Je veux l’épouser ! Fichtre ! ah fichtre ! l’hyménée !
Elle est charmante avant ; mais après ? question.
Ça vous peut concourir pour le prix Monthyon
À cette heure, c’est humble et rougissant, ça baisse
Les yeux, c’est doux, timide, et blanc comme une abbesse,
Tant qu’on roucoule avec l’herbe pour canapé ;
Mais sitôt mariée, ou je suis bien trompé,
Elle sera revêche, altière et réfractaire.
Diable ! avant d’épouser, regarde au caractère !
Philosophons, mon cher, au sujet d’Oliva.
Le mariage, ami, n’est pas l’amour qui va
Chanter dans la prairie avec l’agneau qui bêle ;
Le mariage est grave. Aigris un peu la belle,
Voilà ton paradis qui décampe au grand trot.
Fais Ève acariâtre, et Satan est de trop.
Se marier !… C’est mettre en cellule son âme !
Écoute, enfant : le fond de l’homme, c’est la femme.
Pour moi, je dis toujours, lorsque je veux savoir
Si je dois sur le sort d’un homme m’émouvoir,
Je dis toujours avant de plaindre un personnage,
Non : quel fut son destin ? mais : quel fut son ménage ?
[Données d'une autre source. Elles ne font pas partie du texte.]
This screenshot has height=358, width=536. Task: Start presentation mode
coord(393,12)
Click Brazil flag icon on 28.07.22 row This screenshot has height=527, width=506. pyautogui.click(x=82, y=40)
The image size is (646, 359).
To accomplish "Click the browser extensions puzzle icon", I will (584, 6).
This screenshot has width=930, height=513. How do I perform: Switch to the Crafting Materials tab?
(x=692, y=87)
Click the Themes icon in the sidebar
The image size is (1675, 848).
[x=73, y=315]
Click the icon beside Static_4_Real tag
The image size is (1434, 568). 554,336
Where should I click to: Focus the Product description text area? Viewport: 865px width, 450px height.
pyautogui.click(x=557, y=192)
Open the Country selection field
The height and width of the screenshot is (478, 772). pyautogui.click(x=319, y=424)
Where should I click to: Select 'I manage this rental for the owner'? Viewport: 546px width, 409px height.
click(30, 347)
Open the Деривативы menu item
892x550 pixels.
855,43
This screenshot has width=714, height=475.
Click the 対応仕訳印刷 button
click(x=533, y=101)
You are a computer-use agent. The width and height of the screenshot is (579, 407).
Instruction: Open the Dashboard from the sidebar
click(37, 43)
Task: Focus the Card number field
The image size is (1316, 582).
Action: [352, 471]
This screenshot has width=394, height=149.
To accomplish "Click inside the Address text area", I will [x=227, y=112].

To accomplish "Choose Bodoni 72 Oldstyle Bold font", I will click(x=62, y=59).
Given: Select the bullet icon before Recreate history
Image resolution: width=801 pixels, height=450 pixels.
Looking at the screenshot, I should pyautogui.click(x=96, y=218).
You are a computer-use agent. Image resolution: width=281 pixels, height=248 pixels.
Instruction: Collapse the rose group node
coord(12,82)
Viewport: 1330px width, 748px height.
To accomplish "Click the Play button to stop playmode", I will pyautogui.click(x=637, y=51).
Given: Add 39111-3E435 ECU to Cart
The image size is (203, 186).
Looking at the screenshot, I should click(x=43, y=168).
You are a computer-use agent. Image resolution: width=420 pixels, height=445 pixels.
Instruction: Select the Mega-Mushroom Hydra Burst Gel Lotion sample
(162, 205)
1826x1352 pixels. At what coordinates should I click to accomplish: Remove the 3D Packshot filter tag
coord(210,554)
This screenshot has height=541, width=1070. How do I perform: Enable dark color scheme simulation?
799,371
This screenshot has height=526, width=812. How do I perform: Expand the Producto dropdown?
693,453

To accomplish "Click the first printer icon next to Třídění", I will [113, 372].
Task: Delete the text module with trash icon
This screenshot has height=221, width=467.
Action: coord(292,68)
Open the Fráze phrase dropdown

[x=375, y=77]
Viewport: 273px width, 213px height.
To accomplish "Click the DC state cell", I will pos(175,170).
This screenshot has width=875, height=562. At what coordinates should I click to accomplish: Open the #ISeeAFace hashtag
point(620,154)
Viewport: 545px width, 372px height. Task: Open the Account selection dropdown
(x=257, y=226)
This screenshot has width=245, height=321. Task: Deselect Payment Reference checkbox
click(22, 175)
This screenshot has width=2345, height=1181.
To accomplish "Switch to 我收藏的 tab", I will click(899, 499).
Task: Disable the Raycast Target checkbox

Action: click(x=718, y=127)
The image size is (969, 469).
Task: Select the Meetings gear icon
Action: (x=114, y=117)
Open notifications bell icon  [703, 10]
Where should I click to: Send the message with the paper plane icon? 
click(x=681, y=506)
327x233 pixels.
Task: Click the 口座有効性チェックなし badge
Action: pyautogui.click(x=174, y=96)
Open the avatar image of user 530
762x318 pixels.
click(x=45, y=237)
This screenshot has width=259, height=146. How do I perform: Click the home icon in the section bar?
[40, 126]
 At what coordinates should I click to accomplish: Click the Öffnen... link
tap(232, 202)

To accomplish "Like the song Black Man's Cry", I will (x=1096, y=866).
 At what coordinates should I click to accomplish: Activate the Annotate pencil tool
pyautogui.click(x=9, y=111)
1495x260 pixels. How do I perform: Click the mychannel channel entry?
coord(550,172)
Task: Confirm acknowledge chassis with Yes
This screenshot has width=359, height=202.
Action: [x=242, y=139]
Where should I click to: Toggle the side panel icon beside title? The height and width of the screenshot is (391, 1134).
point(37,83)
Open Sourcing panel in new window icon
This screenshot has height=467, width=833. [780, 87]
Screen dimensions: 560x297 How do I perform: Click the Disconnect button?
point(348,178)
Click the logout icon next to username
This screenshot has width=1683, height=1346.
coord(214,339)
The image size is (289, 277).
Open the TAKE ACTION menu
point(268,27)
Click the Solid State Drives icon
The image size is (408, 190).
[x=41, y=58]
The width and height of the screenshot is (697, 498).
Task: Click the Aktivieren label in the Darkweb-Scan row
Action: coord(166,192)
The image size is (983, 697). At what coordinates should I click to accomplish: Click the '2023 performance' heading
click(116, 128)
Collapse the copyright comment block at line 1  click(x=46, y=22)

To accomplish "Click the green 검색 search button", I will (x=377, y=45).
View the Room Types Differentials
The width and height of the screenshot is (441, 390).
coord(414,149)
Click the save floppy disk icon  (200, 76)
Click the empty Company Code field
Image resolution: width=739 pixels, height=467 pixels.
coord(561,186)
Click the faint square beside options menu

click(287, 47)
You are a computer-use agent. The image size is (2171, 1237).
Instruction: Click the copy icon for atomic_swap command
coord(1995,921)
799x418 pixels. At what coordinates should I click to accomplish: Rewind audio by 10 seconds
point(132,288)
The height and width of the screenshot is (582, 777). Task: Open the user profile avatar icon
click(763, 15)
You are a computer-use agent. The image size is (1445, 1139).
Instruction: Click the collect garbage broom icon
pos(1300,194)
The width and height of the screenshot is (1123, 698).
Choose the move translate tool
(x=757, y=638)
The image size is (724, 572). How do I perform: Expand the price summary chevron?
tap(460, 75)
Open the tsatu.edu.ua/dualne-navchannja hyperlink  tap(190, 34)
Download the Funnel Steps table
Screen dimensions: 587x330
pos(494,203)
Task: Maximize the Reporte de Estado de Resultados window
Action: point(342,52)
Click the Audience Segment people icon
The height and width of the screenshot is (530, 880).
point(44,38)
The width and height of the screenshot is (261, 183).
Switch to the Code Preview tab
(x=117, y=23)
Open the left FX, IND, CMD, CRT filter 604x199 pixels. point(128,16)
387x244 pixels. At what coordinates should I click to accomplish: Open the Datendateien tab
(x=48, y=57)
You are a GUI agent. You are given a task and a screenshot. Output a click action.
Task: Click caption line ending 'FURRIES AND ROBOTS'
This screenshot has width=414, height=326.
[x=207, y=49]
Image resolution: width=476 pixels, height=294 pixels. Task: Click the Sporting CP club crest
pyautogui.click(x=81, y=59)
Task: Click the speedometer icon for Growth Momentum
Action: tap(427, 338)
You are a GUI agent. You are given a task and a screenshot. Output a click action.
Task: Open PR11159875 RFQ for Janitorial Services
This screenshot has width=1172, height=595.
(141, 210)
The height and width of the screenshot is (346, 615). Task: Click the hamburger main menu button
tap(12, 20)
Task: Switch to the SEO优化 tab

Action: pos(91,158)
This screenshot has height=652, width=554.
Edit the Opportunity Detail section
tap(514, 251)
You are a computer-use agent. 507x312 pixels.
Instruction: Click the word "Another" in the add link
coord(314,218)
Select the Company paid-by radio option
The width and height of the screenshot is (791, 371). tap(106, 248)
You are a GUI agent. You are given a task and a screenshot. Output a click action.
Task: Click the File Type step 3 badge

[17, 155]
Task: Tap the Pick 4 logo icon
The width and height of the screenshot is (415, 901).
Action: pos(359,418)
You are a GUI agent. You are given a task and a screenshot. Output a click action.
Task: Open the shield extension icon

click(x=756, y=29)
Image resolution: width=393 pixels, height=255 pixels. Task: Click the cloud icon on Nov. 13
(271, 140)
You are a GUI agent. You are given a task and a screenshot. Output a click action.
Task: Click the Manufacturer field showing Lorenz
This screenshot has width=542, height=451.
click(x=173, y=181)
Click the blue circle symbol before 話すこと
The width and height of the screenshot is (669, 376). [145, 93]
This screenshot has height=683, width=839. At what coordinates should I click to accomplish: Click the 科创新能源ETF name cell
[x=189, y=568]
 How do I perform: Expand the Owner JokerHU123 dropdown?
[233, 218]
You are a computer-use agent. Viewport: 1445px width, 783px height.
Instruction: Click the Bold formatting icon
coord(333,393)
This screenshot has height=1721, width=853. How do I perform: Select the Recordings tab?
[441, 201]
Ô blessés douloureux, ô chassés, ô proscrits,
Ô vous les grands souffrants dont on entend les cris,
Gigantesques vaincus de l’histoire, Encelades
Terrassés au milieu des sombres escalades,
Hommes des fiers combats, hommes des durs trépas,
Je vous déclare heureux et je ne vous plains pas
Si, côte à côte avec vos grands malheurs, vous n’eûtes
La contrariété de toutes les minutes.
Fils, les petits ennuis vous prennent corps à corps.